Cualquiera que revise ese texto comprobará que fueron ciento diecinueve las interrupciones de aprobación que el discurso tuvo, e imaginará entonces todo cuanto debió subir el rojo en la piel de las palmas, cuanto debieron arder tras el último de los aplausos. Quizá fue ese el día en el que comenzó en Cuba la gran historia de aplausos que, como intentó hacer notar aquel conocido, consiguiera que nuestras manos ya estén desechas de tanto aplaudir.
¿Cuánto se aplaudió hasta hoy en Cuba? ¿Cuántas leyes y cuántas decisiones fueron aprobadas, únicamente, con aplausos? Con aplausos perdimos mucho de lo que teníamos, con aprobaciones en las que implicamos las manos dimos “voluntariamente” lo poco que teníamos, con exclamaciones aprobatorias, con cumplidos, regalamos el poco arroz que nos tocaba a aquellos que estábamos “más necesitados”. Con loas nos quitamos también algo de azúcar, que jamás volvió. Con reverencias mandamos a los médicos a cualquier geografía; con dolor, pero también con aplausos, despedimos a nuestros familiares cuando fueron a hacer guerras al África, a Centroamérica, a cualquier parte. Con aplausos se despidió a los hijos alfabetizadores en esa cruzada tan vanidosa y de exageradas dimensiones a la que todavía hoy se reverencia y aplaude. Con palmadas celebramos a Ubre Blanca…
En Cuba se aplaudieron los discursos homofóbicos, y las UMAP, se veneró la depuración de las universidades con aplausos, y se despreció, se denigró, añadiendo un poco de chillidos, a los que se escapaban cruzando el mar. Con aplausos echamos de los claustros a los católicos, y de igual forma se maltrató a quien no quisiera postrarse ante ninguna imagen que no fuera la de Cristo. Chillando y aplaudiendo dijimos que seriamos como el Che. Y fueron tan exageradas las apologías, que algunos llegaron a creer que nada era mejor que el comunismo.
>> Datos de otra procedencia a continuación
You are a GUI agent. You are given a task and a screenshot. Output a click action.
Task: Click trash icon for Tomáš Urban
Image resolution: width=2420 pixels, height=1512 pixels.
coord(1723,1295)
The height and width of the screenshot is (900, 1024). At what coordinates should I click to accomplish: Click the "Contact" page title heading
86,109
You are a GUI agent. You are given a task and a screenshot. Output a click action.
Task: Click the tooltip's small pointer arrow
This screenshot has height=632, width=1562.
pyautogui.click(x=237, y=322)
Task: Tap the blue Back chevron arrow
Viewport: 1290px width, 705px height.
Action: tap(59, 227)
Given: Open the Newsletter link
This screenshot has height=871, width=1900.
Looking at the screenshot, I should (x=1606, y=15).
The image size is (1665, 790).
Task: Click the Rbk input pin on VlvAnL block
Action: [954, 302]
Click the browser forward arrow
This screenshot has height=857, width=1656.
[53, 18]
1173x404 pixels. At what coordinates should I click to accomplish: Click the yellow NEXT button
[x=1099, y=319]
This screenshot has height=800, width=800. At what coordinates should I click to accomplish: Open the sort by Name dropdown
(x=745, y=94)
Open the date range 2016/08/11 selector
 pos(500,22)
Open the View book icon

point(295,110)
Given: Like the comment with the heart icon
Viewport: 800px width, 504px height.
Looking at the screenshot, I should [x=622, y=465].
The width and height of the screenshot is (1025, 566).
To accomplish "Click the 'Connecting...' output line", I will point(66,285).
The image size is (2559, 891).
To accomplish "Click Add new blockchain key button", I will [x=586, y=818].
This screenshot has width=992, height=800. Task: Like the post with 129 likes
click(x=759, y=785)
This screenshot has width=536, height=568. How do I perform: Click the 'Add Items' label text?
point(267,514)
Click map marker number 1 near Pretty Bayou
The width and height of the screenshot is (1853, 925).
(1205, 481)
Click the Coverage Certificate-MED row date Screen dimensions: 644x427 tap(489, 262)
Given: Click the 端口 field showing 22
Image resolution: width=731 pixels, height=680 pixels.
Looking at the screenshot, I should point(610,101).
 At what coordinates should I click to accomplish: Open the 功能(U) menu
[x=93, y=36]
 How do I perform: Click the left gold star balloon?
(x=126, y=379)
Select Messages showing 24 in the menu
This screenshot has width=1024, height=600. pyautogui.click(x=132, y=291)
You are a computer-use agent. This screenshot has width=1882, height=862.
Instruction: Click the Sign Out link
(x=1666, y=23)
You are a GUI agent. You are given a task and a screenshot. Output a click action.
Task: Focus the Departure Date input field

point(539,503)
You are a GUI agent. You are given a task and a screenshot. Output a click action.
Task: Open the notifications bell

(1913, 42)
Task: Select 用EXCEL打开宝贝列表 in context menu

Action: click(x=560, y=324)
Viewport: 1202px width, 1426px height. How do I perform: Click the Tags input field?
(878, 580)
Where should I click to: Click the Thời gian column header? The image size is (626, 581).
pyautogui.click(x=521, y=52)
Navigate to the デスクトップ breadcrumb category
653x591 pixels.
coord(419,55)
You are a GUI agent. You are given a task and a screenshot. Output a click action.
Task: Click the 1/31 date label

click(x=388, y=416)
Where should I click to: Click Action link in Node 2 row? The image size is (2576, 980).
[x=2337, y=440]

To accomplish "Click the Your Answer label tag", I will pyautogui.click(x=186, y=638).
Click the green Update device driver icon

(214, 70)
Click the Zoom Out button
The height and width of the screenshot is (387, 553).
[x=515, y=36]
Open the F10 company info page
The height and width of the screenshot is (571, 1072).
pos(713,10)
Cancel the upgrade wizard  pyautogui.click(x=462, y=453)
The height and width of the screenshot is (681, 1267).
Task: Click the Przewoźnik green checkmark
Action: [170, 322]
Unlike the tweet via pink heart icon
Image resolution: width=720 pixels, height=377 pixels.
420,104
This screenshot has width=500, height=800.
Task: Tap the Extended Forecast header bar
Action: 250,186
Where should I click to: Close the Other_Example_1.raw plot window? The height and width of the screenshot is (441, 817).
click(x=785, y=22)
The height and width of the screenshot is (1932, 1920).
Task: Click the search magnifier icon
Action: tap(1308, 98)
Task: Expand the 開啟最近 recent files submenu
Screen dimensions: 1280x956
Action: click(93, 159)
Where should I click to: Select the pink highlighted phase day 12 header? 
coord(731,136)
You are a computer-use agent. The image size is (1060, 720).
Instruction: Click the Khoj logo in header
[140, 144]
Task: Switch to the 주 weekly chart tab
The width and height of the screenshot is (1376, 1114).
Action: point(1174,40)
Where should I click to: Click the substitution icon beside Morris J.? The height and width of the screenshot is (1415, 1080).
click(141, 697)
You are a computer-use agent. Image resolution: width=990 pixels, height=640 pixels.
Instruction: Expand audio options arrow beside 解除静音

Los cubanos aplaudimos como locos tras la primera señal. ¿Quién no recuerda a Granada y a Tortoló? ¿Quién no recuerda los aplausos tras la “proeza”, para enterarnos luego que todo cuánto hizo Tortoló fue “poner pie en polvorosa”? Los cubanos hemos aplaudido por años cualquier discurso, cualquier decisión, aunque en nada nos beneficie. En Cuba se aplaudió y se aplaude todavía. Los cubanos, a veces tan irracionales, podemos aplaudir como lo hacen los niños, como los monos, por simple imitación, respondiendo al llamado de la claque, o quizá por miedo, porque aplaudir también puede ser la salvación. Aplaudir es un gesto impersonal, es colectivo. Aplaudir es quizá el menos individual, el menos original, de los actos humanos, y mucho más en esta Isla, donde aplaudimos, incluso, lo que no nos gusta y nos deja las manos tan desechas.